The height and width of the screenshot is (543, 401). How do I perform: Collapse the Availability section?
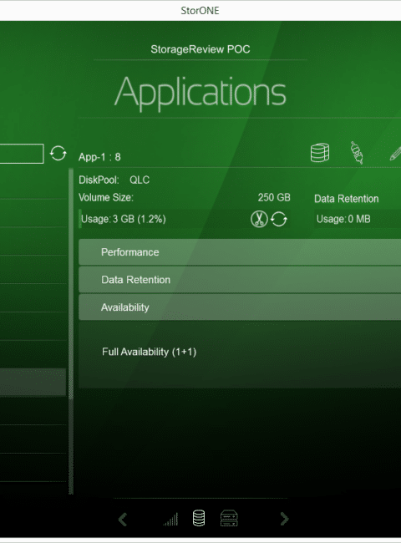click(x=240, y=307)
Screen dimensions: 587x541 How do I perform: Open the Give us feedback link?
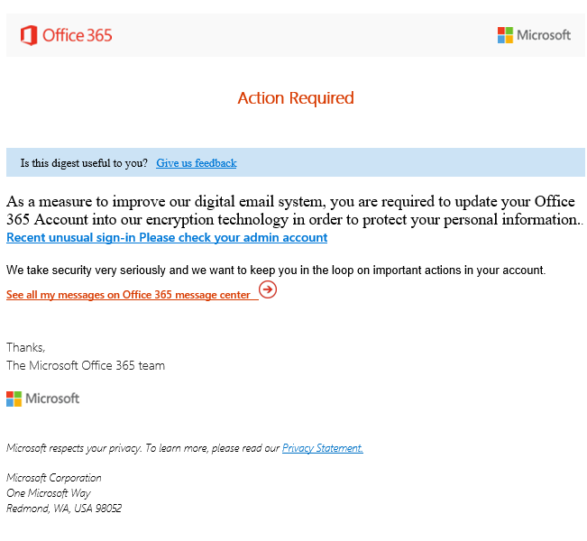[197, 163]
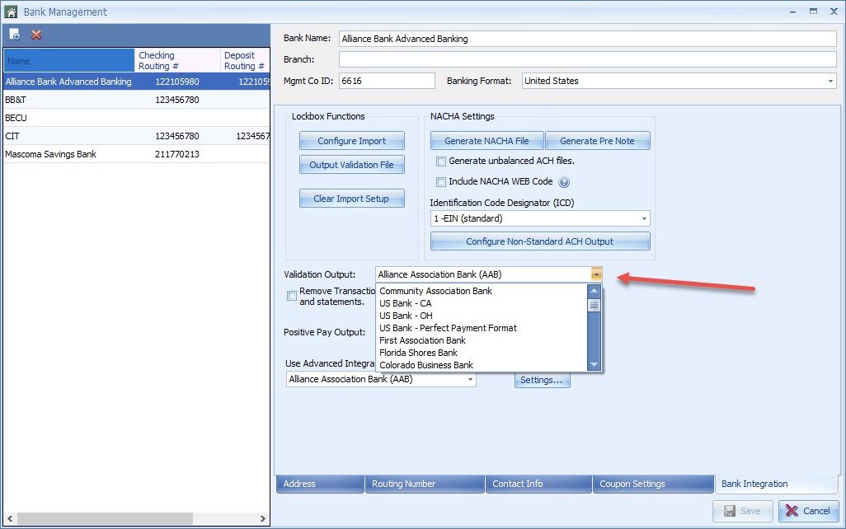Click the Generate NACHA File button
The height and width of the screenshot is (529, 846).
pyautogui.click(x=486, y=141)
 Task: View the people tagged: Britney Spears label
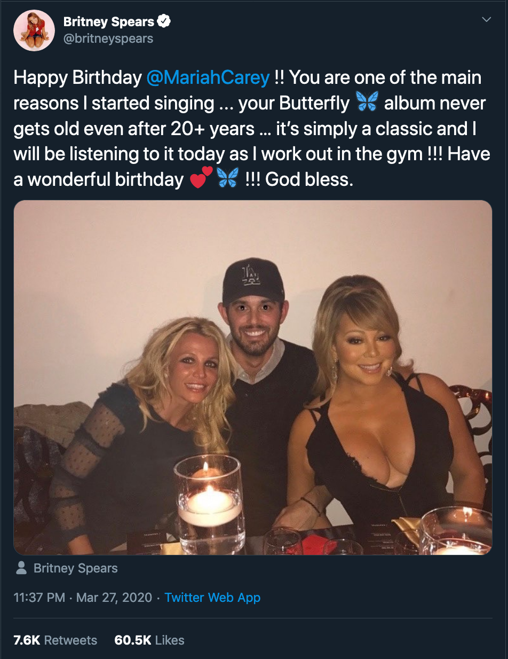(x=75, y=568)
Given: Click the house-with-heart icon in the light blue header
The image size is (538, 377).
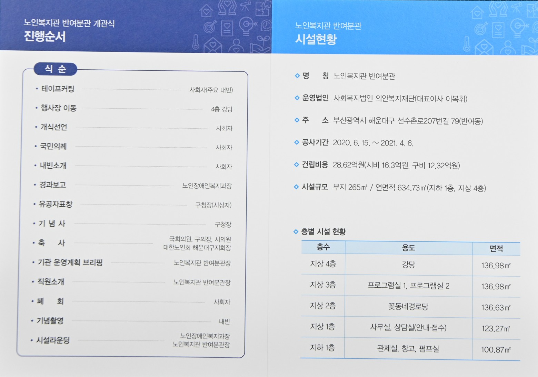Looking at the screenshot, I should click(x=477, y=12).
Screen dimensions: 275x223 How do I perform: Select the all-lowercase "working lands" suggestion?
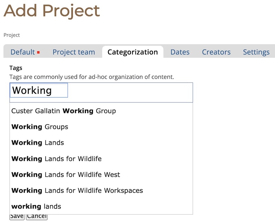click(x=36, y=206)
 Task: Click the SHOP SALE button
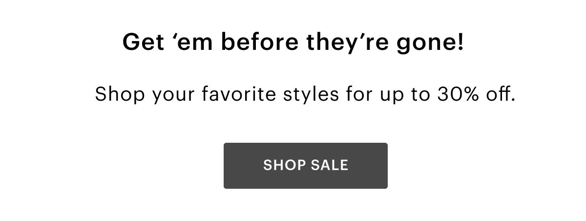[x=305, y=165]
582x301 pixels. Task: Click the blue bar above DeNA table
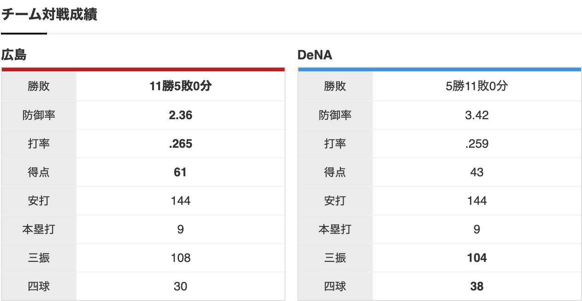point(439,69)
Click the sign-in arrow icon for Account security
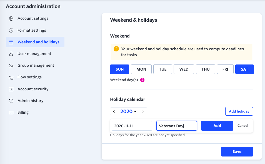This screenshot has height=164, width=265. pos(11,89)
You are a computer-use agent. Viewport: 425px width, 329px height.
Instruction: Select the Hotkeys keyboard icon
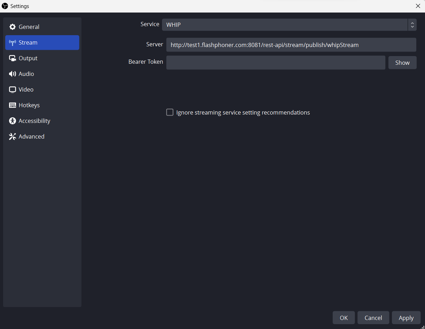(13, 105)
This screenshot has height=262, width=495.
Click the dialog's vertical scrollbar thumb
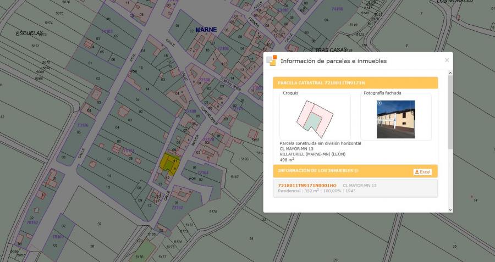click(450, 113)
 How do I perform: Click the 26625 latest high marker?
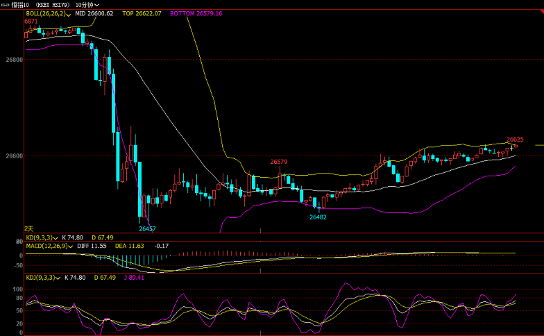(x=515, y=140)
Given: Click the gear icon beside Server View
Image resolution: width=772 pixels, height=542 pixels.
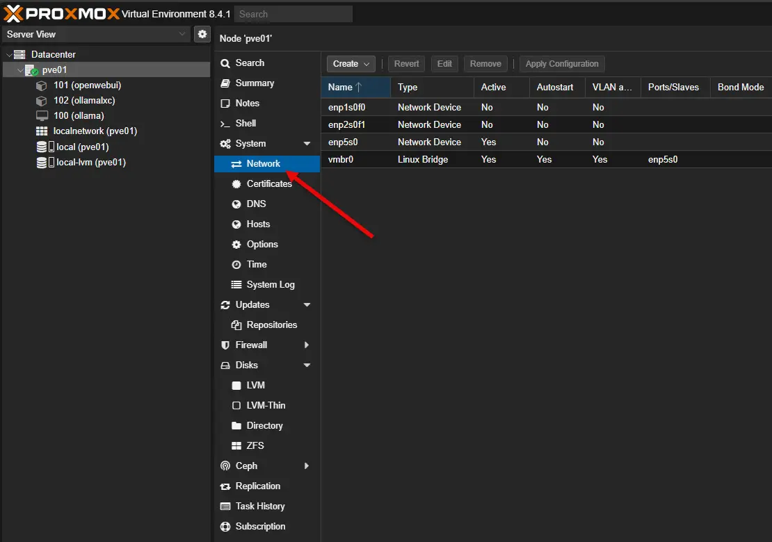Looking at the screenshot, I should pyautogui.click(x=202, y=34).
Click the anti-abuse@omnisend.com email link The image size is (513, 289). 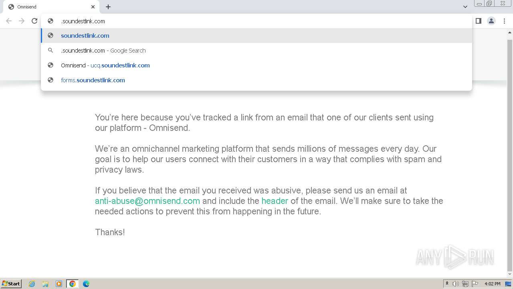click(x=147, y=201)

· · · · ·

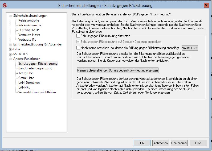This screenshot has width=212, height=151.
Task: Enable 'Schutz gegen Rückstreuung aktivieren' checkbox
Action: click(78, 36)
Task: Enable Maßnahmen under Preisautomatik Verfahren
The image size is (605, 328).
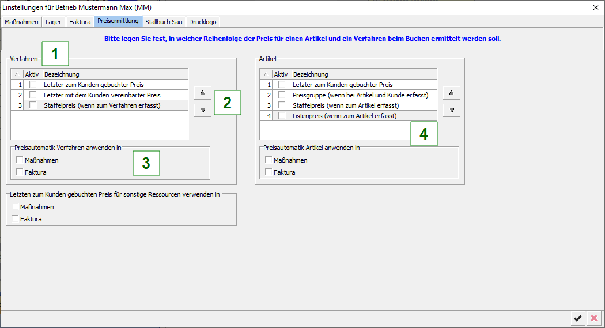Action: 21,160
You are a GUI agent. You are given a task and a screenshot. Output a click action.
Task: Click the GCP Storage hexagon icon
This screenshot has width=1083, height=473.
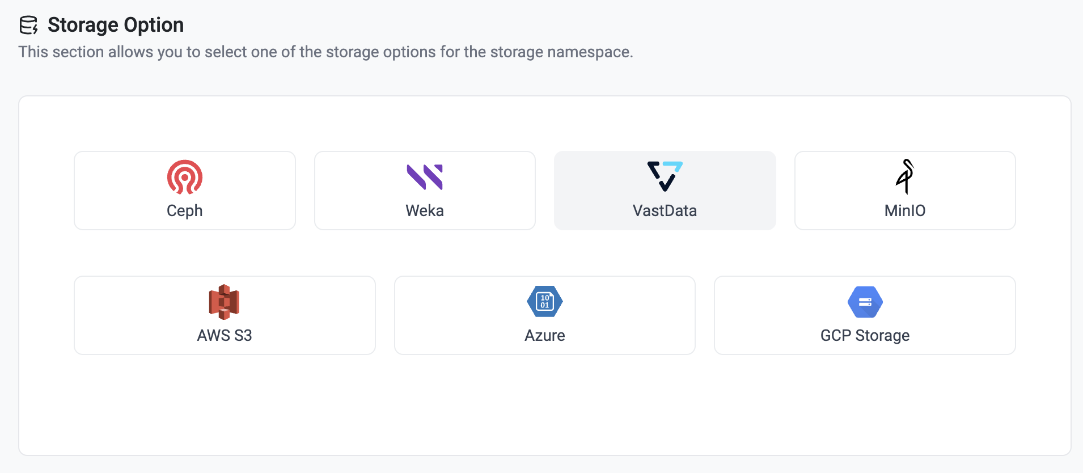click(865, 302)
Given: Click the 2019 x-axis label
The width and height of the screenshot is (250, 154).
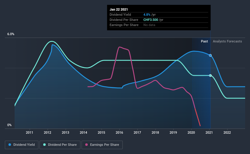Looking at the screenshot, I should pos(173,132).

· · · · ·

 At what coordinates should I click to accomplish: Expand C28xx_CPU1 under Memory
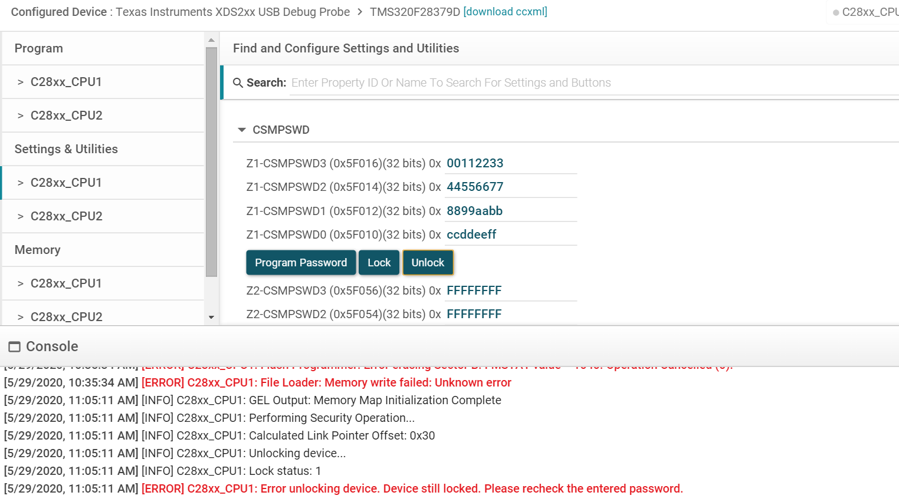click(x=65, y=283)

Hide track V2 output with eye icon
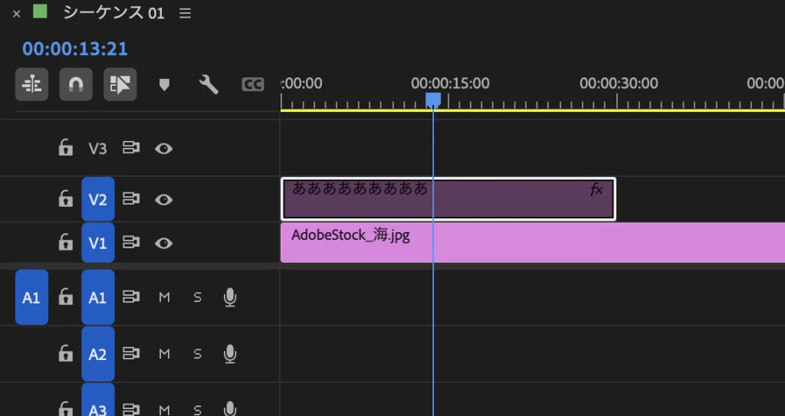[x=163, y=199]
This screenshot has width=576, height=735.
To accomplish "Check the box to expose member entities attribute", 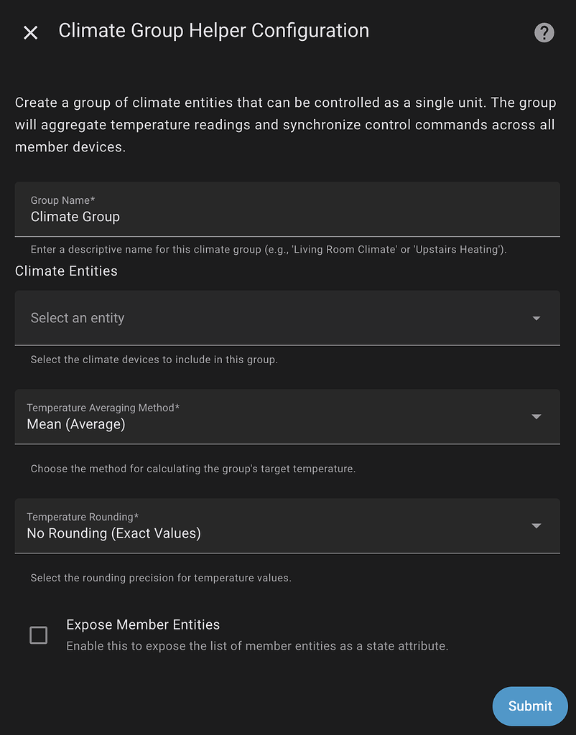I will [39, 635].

· · · · ·

• _PROMPT_: Filter the entries above and copy only the lines that hold "agent".

• _WRITTEN REPLY_:
You are a computer-use agent. Viewport: 425px width, 329px height.
You are a GUI agent. You are given a task and a screenshot. Output a click action.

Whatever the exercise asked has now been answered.